While reading *The Algorithm Design Manual*, I found a problem that seemed like a classic mathematical calculation, but had no solution in the wiki. After a decent amount of Googling, I found only two algorithms online: a O(*n*^{4}) brute-force approach, and a O(*n*^{3}) dynamic programming approach. For those reading the book after me, I'd like to offer my O(*n*^{2}) solution.

I'll describe the problem and solution below, but if you're impatient, you can peek ahead to the code.

## The Problem

The problem describes a *Ramanujan number* as a number that can be expressed as the sum of two distinct *pairs* of cubes. That is, a Ramanujan number *r* = *a*^{3} + *b*^{3} = *c*^{3} + *d*^{3}, where *a* != *b* != *c* != *d*.

The goal is to design an algorithm that will generate all of the Ramanujan numbers where *a*, *b*, *c*, *d* < *n*.

Note that this is different from a similar problem you may see, which is to generate all Ramanujan numbers up to *n*. The problems can be solved in similar ways, but this other one essentially cuts the search space down to *n*^{1/3}, since any *a*, *b*, *c*, or *d* must be less than the cube root of *n*.

## Approach

My first thought was that we will want to calculate and store in an array all *x*^{3} for 0 < *x* < *n*. These are the numbers we're working with, and it will be easier to use them directly than to deal with *x*^{3} all the time.

I didn't see a way around checking nearly every pair of cubes. There are a few pairs we know can't be part of a Ramanujan number: the first two and last two cubes are obviously going to be smaller and greater, respectively, than any other pair. Also, the pair (1^{3}, 3^{3}) can't be used, since the next smallest pair is (2^{3}, 4^{3}), and 1^{3} < 2^{3}, and 3^{3} < 4^{3}. The same goes for the analogous pair at the top — clearly these have no equals. But trying to rule out other pairs seems to end up just comparing all of them anyway. I didn't end up removing the pairs discussed above, since it adds a lot of code for no noticeable gain.

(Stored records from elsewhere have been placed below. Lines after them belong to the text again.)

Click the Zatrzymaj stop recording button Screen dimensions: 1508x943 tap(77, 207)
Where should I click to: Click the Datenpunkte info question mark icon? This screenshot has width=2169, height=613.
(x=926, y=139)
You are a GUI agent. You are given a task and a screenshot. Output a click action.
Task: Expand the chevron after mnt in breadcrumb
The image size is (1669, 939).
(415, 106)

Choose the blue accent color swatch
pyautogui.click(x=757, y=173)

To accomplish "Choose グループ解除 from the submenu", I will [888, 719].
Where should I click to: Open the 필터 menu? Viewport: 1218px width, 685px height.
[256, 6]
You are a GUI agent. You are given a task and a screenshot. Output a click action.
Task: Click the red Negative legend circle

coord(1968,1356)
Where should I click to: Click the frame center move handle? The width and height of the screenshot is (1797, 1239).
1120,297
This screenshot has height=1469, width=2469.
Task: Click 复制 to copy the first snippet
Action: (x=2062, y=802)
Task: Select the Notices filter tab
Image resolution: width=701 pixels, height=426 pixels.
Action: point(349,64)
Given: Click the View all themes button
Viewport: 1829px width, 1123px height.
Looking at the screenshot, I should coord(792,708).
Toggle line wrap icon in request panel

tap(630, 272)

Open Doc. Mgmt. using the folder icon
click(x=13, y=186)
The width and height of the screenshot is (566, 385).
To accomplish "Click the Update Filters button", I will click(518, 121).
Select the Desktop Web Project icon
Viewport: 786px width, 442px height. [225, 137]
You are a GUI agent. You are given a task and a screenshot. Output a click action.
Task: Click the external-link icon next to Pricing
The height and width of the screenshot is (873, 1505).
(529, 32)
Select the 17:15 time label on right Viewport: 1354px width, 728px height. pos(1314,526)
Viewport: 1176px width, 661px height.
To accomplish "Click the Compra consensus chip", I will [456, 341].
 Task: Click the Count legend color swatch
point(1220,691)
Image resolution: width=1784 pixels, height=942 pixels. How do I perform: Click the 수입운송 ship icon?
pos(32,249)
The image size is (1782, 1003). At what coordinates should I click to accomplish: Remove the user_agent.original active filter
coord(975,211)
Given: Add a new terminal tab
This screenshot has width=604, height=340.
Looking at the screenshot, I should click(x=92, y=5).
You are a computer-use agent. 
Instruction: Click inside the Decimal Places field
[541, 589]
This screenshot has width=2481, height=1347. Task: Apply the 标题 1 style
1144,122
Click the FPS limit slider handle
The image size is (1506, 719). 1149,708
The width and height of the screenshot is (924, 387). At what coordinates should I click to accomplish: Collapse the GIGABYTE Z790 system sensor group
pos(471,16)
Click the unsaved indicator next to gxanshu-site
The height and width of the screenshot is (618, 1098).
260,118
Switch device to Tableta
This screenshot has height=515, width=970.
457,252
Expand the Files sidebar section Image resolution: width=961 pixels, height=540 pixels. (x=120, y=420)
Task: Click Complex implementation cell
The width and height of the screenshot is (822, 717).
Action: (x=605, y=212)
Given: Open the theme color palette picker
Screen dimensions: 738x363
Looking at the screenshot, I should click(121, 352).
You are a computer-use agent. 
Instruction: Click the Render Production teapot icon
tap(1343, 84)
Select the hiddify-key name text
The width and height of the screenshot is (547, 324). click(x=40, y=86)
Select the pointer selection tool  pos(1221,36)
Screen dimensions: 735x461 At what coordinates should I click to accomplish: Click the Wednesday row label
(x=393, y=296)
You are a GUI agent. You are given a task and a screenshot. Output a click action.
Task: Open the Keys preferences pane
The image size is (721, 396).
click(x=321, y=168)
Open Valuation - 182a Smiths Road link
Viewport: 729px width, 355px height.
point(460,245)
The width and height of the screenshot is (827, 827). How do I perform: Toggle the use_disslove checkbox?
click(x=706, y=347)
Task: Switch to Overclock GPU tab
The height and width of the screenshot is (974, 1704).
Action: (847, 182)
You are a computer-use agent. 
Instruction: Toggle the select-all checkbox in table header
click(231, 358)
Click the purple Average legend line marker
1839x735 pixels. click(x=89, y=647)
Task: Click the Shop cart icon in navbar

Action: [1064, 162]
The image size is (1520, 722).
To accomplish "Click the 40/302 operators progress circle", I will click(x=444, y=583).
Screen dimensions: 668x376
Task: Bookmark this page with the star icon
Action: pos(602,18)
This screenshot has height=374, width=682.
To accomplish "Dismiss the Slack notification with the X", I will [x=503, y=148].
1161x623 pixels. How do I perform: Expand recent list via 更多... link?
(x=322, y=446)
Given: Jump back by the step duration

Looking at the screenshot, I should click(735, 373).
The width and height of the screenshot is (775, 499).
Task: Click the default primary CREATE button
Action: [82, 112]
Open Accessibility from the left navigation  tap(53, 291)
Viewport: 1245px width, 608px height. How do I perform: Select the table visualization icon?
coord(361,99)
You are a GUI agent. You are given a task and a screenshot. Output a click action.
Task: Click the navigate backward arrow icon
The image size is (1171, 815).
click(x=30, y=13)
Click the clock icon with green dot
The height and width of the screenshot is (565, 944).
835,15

Calculating every pair of *n* cubes takes O(*n*^{2}) time, because there are (*n*(*n* – 1))/2 combinations of 2 elements from a set of size *n*. If we then summed each pair, we would know that any equal sums are Ramanujan numbers. With this approach, we don't actually have to worry about *a*, *b*, *c*, and *d* not being distinct due to an overlap in the pairs. It is clear that for any distinct *a* and *b* (which all of our pairs are), there exists no *c* where *c* != *a* and *c* != *b*, such that *a*^{3} + *b*^{3} = *c*^{3} + *a*^{3}, or *a*^{3} + *b*^{3} = *c*^{3} + *b*^{3}.

## Implementation

Since *n*^{2} can become a formidable number, I decided that it would be best to calculate sums and see if we have any matches at the same time as we are generating the combinations of cube pairs. This saves us from having to travel across all ~*n*^{2}/2 pairs more than once. I stored each pair and sum in a dictionary, where the sum is the key. As I generated pairs, I checked to see if there was already an entry for the key: if there was, we found a Ramanujan number! I would then add both the existing entry and the newly-generated pair to a second dictionary, which contained only confirmed Ramanujan numbers as keys, and an array of pairs as entries. I used an array because, however unlikely, it seems entirely possible that a Ramanujan number may also be the sum of three or more distinct pairs of cubes.

For heavy-duty computation, you can certainly improve the implementation given here. But since I am interested in this problem for algorithmic design, and not actually calculating lists of numbers, I made it easy to write and follow.

## Improvements

It seems that O(*n*^{2}) is the optimal time, as it is the upper limit on the number of possible solutions, and it doesn't look like you can disqualify a significant number of combinations by rule. If you can think of improvements to the algorithm, I would love to hear them!